Middlebie Parish
Middlebie Parish, according to Rev. Nivison, the writer of the second Statistical Account exhibits an extremely irregular figure and is 9 miles long, and 4 1/2 broad. and contains 40 square miles. Two hundred years ago the parish contained a greater population than it does now, without having a collection of houses large enough to be called a village. Today, Eaglesfield alone has almost half of the parish's inhabitants.
The story of Eaglesfield starts not so much with a place as with a person. In the early fourteenth century one Robert de Eglesfield, probably a native of Eaglesfield in Cumbria, founded Queens College, Oxford. A female descendant married into the Smith family of landed gentry who retained Eaglesfield as a commonly used Christian name. The first Eaglesfield Smith known to have lived locally was born in 1730 and owned Langshaw House, now a nursing home, near Kirtlebridge. His son, also Eaglesfield Smith, apart from leading an eventful life and writing romantic poetry, began to feu out plots on the lands of Flosh and Longriggs sometime after 1810. This was part of the Blackethouse Estate and included over a mile of the new road connecting Springkell via Palmer's Gill Bridge to Kirtlebridge, Annan and the turnpike road from Carlisle to Glasgow.

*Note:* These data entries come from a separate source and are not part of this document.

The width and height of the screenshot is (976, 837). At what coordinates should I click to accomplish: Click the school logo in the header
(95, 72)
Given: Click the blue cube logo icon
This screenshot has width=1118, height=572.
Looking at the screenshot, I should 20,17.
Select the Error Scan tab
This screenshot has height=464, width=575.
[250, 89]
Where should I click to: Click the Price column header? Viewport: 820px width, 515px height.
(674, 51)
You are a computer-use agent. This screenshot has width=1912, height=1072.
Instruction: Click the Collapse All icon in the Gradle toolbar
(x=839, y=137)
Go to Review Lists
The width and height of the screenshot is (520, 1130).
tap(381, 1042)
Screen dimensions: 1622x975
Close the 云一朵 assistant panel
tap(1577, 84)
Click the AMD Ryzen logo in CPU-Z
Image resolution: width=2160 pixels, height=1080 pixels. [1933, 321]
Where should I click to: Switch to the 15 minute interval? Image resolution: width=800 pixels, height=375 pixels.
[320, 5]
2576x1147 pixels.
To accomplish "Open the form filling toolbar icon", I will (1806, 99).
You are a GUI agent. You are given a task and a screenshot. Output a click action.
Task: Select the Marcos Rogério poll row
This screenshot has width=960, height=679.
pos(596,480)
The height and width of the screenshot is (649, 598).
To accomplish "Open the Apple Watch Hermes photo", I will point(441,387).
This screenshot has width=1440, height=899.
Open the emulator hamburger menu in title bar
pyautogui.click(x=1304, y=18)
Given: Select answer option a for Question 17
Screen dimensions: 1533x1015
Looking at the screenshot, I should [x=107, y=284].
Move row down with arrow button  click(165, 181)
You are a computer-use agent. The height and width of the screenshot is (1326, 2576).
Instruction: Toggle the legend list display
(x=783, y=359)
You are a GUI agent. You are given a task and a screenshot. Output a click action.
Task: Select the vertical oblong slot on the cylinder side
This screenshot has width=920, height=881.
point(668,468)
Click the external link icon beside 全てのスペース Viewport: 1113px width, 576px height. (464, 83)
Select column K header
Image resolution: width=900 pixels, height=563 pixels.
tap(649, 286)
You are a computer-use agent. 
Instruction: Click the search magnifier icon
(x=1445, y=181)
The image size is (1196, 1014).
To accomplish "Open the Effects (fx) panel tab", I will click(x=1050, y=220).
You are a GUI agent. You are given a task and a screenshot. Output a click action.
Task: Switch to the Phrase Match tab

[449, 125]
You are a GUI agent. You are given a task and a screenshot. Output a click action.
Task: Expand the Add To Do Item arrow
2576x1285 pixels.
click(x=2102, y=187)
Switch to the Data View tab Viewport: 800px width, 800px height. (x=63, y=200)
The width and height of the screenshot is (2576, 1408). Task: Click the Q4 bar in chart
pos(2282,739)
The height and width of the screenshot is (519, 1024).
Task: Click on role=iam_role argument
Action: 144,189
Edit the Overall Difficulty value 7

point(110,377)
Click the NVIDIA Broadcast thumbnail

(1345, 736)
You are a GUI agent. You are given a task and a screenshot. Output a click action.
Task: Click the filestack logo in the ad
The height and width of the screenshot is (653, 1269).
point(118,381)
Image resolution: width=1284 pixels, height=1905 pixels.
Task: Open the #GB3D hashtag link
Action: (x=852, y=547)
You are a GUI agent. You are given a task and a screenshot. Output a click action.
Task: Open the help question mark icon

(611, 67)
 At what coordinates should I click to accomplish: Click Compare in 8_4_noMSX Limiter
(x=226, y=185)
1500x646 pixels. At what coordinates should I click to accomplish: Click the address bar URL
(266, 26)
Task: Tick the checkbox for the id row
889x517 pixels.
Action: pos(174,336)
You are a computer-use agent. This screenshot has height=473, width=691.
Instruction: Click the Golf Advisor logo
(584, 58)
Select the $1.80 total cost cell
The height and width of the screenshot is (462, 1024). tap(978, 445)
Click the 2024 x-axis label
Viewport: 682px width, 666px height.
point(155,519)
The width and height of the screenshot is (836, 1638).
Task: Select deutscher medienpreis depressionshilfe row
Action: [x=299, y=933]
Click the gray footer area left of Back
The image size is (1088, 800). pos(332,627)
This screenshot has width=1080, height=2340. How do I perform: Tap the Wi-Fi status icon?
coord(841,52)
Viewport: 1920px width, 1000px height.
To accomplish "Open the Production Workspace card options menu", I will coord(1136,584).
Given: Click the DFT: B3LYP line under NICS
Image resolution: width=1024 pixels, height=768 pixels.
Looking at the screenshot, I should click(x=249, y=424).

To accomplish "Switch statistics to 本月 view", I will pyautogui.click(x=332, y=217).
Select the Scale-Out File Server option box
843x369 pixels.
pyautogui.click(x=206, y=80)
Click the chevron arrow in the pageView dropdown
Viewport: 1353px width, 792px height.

By 1830 the settlement had acquired its real name of Eaglesfield, but was also earning its alternative, Poverty Row. Many of the inhabitants in the 1830s and 1840s were hand loom weavers, a group of workers whose wages had plummeted with the introduction of mechanised looms. THis image was not helped by local resident Robert Smith, who in 1868 was the last person to be hanged in Dumfries. Around the end of the century, as houses were built, rebuilt and improved, the population grew and prospered and better facilities such as the new school and village hall were built. There has been some infilling and a couple of new roads, but essentially the original plan of the poet-builder of Eaglesfield is still intact.
Kirtlebridge
Kirtlebridge, given its location has always been the public face of Middlebie Parish. Travellers passing between Scotland and England on the turnpike road upgraded by Thomas Telford may have noticed the few scattered cottages and the tree-filled valley of the Kirtle. THe coming of the Caledonian Railway had a dramatic effect on the locality, the station was nearly a mile from the old Kirtle Bridge and better situated to encourage the industrial activity that marked this part of the parish. The old village altered little until the arrival of the dual carriageway and later the motorway.
Middlebie
Middlebie was never more than a few houses gathered about the Church and Manse, although with its role as a religious administrative centre for two hundred years, its connection with the famed Thomas Carlyle and William Ewart Lockhart and its situation close to the major Roman fort at Birrens, it has a significance beyond its population. Historically, there were two presbyteries in Annandale and Eskdale at Lochmaben and at Middlebie.
Waterbeck
The most remote of the four parish villages is Waterbeck. Its history partly parallels that of Eaglesfield; the Carlyle family helped to found the modern settlement at the end of the eighteenth century although they maintained a much longer and closer connection with Waterbeck than the Smiths did with Eaglesfield. The Carlyles were originally tradesmen rather than gentry and it was the employment they provided that attracted new residents. There is a story connecting the two families concerning the breeding of Dandie Dinmont terriers. George Jardine of Waterbeck became interested in the breed in the late nineteenth century, and knew that Bradshaw Smith had the best, but in a jealously guarded local mkennel. It took the intervention of George's employer, Robert Carlyle the second, to arrange for a mating between George's bitch and a Blacket House dog. Eventually another mating produced Waterbeck Watermark, an international champion and the foundation of the Jardine kennel which was still active until recent years.
Middlebie Parish is still, of course, predominantly rural. Little trade and industry takes place outwith the agricultural scene, and although many local residents may travel to work in other parishes, or even another country, they enjoy returning to their pastoral home.